How BGP Routes are Advertised
How ISPs Advertise all BGP Routes from CISCOPress

The above diagram can be better understood through the below BGP peering topology diagram

BGP Peering Topology
A Sample BGP Peering Network with Peer Sessions from JuniperNetworks

This topology shows a network with BGP peer sessions. In the sample network, Device E in AS 17 has BGP peer sessions to a group of peers called external-peers. Peers A, B, and C reside in AS 22 and have IP addresses 10.10.10.2, 10.10.10.6, and 10.10.10.10. Peer D resides in AS 79, at IP address 10.21.7.2. This example shows the configuration on Device E.

A BGP peering session itself looks like this:

BGP Peering Session
A BGP Peering Session from JuniperNetworks

Router A is a gateway router for AS 3, and Router B is a gateway router for AS 10. For traffic internal to either AS, an interior gateway protocol (IGP) is used (OSPF, for instance). To route traffic between peer ASs, a BGP session is used.

Each AS has its own iBGP implementation, which it uses internally to map routes. For communicating with peers.

eBGP and iBGP
eBGP and iBGP from CISCOPress

As BGP routes are published over eBGP and accepted as they are by other autonomous systems, each AS in the system benefits from the data in addition to becoming vulnerable to both malicious intent and mistakes of its peers. This is where the trust factor is so crictical.

The Stellar Performance of BGP Routing Tables #

The tables below shows how the IPV4 & IPV6 BGP Tables have grown over the course of five years. While there are tonnes of insightful information that we could derive from this date, let’s focus on the increase in the size of the root prefixes in either versions of the Internet Protocol.

IPV4 #

Growth of the IPV4 BGP Network between 2017 and 2022
Table 1: Growth of the IPV4 BGP Network between 2017 and 2021 from APNIC

IPV6 #

Growth of the IPV6 BGP Network between 2017 and 2022
Table 2: Growth of the IPV6 BGP Network between 2017 and 2021 from APNIC

Matching route requests from within a table size of almost 1M records for IPV4 is must take incredible performance optimization. Route Aggregation is what does it for BGP. More information how route aggregation works can be found on CISCO’s documentation.

Mitigating DDoS Attacks With a BGP Blackhole #

A DDoS attack attempts to flood a route with a massive number of requests - so that it becomes impossible for the provider of services on that routes to serve genuine requests. Thankfully, a BGP blackhole can be used once something common to those malicious requests is be identified. Then these requests are filtered with something known as RTBH (Remote Triggered Black Hole) filtering.

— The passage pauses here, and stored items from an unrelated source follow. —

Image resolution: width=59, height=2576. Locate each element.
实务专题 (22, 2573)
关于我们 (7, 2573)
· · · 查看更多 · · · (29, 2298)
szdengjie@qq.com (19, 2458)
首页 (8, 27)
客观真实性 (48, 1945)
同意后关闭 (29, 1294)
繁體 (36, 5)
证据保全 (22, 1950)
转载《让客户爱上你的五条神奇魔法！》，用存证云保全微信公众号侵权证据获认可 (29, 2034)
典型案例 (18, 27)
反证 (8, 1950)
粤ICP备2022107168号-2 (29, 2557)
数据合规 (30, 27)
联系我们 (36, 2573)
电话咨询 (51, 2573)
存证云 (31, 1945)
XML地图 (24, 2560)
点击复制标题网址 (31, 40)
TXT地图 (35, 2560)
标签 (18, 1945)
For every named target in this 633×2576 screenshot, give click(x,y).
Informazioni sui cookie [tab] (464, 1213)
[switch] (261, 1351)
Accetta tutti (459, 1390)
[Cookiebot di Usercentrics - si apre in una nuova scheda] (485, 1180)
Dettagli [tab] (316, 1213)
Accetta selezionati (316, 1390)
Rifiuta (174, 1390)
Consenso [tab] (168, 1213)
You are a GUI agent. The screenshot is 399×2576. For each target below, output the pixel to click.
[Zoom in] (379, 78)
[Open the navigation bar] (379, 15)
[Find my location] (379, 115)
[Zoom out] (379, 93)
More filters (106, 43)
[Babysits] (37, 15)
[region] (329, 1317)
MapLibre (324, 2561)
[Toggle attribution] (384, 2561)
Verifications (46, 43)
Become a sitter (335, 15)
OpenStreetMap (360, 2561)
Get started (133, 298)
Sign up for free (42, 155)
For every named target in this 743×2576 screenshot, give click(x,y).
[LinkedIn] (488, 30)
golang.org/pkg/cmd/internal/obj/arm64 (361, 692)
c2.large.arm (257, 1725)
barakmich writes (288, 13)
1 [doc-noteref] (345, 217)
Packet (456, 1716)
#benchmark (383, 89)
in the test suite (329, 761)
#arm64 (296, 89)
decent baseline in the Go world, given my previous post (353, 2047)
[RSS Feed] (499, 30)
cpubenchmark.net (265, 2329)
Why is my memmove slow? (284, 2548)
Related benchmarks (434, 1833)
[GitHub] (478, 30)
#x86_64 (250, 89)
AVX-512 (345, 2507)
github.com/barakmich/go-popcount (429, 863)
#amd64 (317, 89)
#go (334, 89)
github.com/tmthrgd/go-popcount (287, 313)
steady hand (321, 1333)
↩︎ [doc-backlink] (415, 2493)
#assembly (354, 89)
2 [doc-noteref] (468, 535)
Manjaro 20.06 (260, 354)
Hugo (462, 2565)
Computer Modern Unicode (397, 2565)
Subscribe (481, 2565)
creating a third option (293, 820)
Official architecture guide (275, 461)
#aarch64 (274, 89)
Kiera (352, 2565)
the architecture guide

Fast Netmon, a network security company specializing in protection against such attacks gives a concise description of how this phenomenon works:

The high-level concept of using BGP Blackhole to detect and mitigate DDoS attacks is relatively straightforward. When a DDoS attack is detected on a router, traffic is redirected to null0 interface – the black hole in this case. Routing traffic to this null-route effectively drops it from the network, never to be seen again, much like the natural phenomenon it’s named after. BGP routing usually takes place on the /32 /128 level (hosts IPv4, Ipv6).RTBH filtering is a specific approach that uses BGP routing protocol updates to manipulate route tables at the network edge to specifically drop illegitimate traffic before it enters the service provider network. You can use iBGP or announce BlackHole routes via a specific BGP community to redistribute or blackhole this traffic on the upstream ISP side.

How DDoS attacks are Nullified
How DDoS Attacks are Nullified from SENKI

Conclusion #

For close to two decades now, BGP is the glue that connects the internet together. Most people, not working closely in Network Engineering would rarely have a chance to know about it - unless something goes horribly wrong and BGP makes it to the mainstream news. In light of that, it made sense to write a post shining some light on the silent hero of the internet before the next big incident occurs.

Disclaimer: I am not a network engineering expert and this article should be considered a base level technical introduction into the Border Gateway Protocol. Please use the links within the article as doorways to portals of information for more in-depth knowledge on the topic.